Report every line below that holds the word "Switch".

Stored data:
┌────────

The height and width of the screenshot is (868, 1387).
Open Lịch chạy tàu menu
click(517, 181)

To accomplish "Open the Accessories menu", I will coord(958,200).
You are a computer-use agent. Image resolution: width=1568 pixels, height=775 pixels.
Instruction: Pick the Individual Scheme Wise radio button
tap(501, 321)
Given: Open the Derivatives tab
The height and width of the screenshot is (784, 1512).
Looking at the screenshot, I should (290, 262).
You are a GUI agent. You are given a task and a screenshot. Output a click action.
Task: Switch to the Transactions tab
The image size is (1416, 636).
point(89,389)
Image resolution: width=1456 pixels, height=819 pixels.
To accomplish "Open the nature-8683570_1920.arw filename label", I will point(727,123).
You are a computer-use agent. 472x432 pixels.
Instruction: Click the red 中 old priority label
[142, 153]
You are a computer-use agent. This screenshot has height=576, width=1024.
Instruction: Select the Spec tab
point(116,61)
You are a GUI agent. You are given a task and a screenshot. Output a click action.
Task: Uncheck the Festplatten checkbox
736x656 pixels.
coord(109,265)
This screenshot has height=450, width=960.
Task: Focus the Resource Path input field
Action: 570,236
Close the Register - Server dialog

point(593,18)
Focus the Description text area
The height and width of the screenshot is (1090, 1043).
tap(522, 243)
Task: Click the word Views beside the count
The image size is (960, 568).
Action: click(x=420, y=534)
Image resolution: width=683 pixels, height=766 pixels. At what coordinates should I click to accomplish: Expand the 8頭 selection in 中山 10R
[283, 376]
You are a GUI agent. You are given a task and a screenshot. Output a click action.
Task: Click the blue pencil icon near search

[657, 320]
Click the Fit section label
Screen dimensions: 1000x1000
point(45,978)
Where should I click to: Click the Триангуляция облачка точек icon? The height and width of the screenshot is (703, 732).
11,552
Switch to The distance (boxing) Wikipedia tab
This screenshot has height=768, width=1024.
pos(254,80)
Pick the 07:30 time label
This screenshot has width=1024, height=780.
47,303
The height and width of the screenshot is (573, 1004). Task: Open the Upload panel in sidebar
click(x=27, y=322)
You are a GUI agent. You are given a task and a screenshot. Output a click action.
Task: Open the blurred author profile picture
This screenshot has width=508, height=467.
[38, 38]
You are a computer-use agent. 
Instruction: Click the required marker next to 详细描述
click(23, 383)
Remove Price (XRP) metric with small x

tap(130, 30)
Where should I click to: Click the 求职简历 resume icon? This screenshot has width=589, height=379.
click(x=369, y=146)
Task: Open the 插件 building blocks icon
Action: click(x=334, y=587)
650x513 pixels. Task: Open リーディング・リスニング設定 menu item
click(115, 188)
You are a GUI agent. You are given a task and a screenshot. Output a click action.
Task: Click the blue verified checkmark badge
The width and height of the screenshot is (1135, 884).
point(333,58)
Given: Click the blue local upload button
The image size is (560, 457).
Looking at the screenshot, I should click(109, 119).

└────────

## [TASK ANSWER]
Task: Switch to the Transactions tab
Switch to The distance (boxing) Wikipedia tab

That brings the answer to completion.